New experimental limits on neutron - mirror neutron oscillations in the presence of mirror magnetic field

Present probes do not exclude that the neutron ($n$) oscillation into mirror neutron ($n'$), a sterile state exactly degenerate in mass with the neutron, can be a very fast process, in fact faster than the neutron decay itself. This process is sensitive to the magnetic field.
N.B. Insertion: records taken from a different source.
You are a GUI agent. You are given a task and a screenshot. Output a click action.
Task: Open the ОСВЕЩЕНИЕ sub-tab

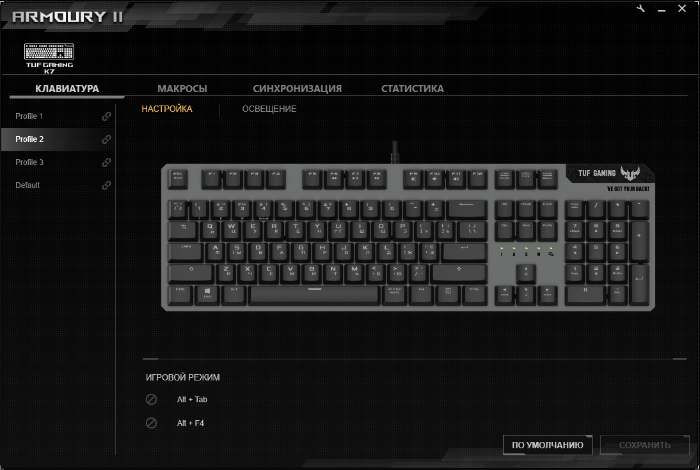tap(269, 109)
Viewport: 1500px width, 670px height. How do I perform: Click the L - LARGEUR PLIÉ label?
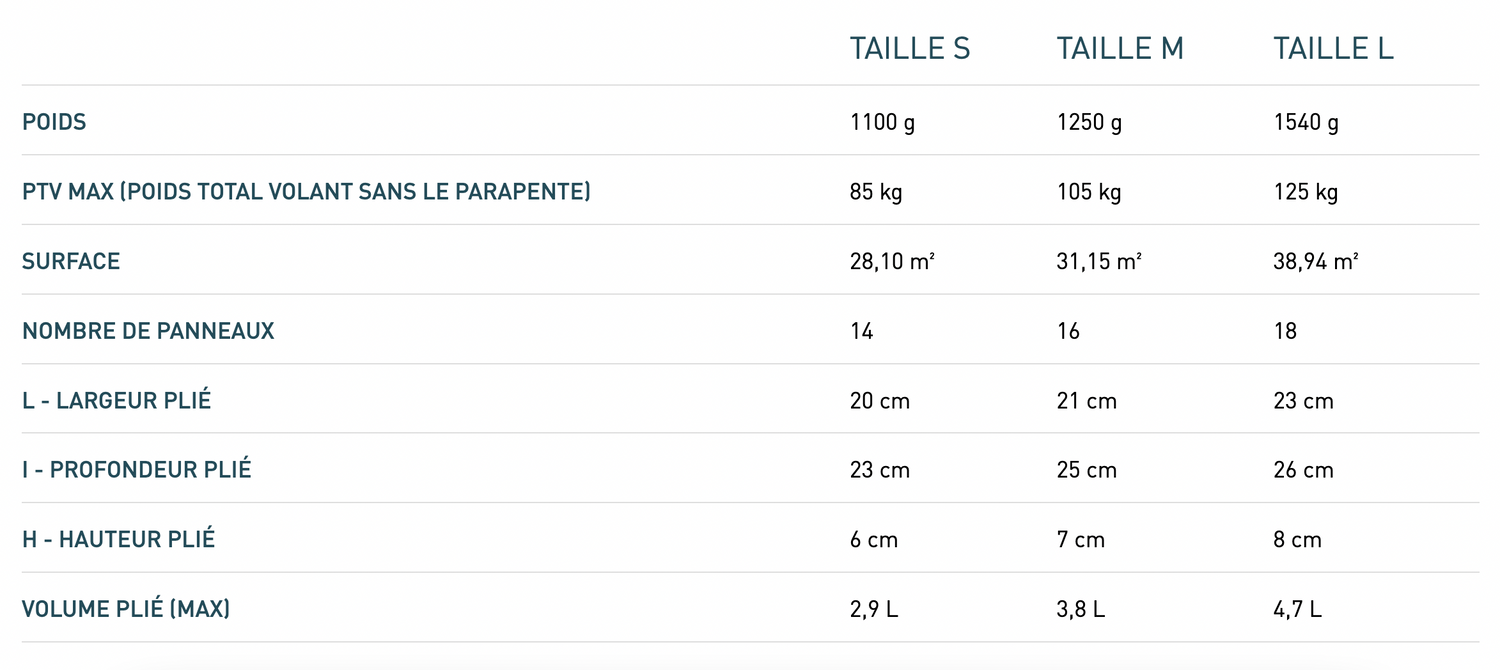117,400
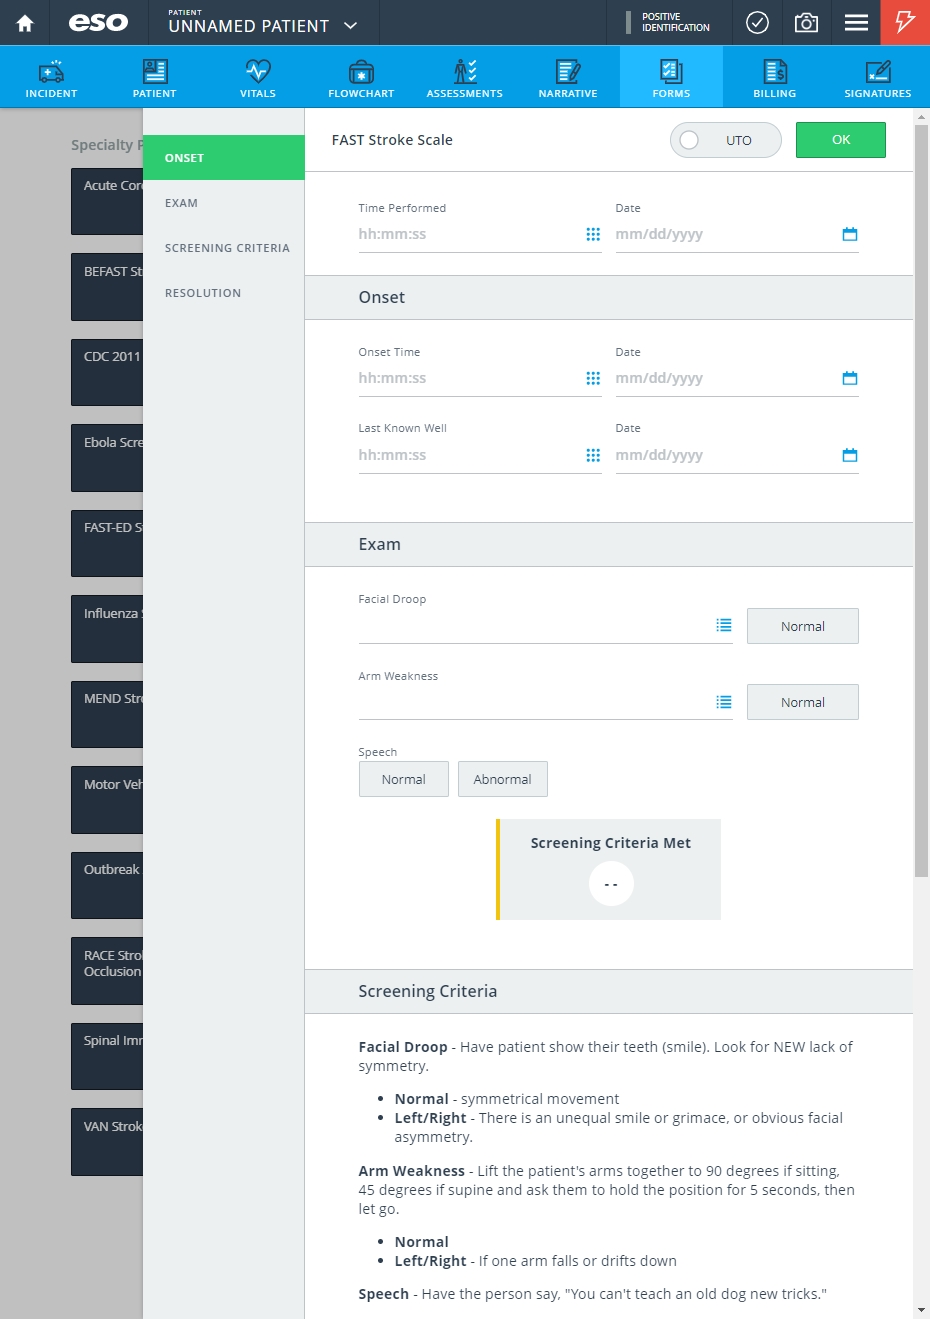
Task: Switch to the Vitals tab
Action: (x=257, y=78)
Namely, if the mirror magnetic field $\vec{B}'$ exists at the Earth, $n-n'$ oscillation probability can be suppressed or resonantly amplified by the applied magnetic field $\vec{B}$, depending on its strength and on the angle $\beta$ between $\vec{B}$ and $\vec{B}'$. We present the results of ultra-cold neutron storage measurements aiming to check the anomalies observed in previous experiments which could be a signal for $n-n'$ oscillation in the presence of mirror magnetic field $B'\sim 0.1$~G. Analyzing the experimental data on neutron loses, we obtain a new lower limit on $n-n'$ oscillation time $\tau_{nn'} > 17$ s (95 % C.L.) for any $B'$ between 0.08 and 0.17 G, and $\tau_{nn'}/\sqrt{\cos\beta} > 27 $s (95 % C.L.) for any $B'$ in the interval ($0.06\div0.25$) G.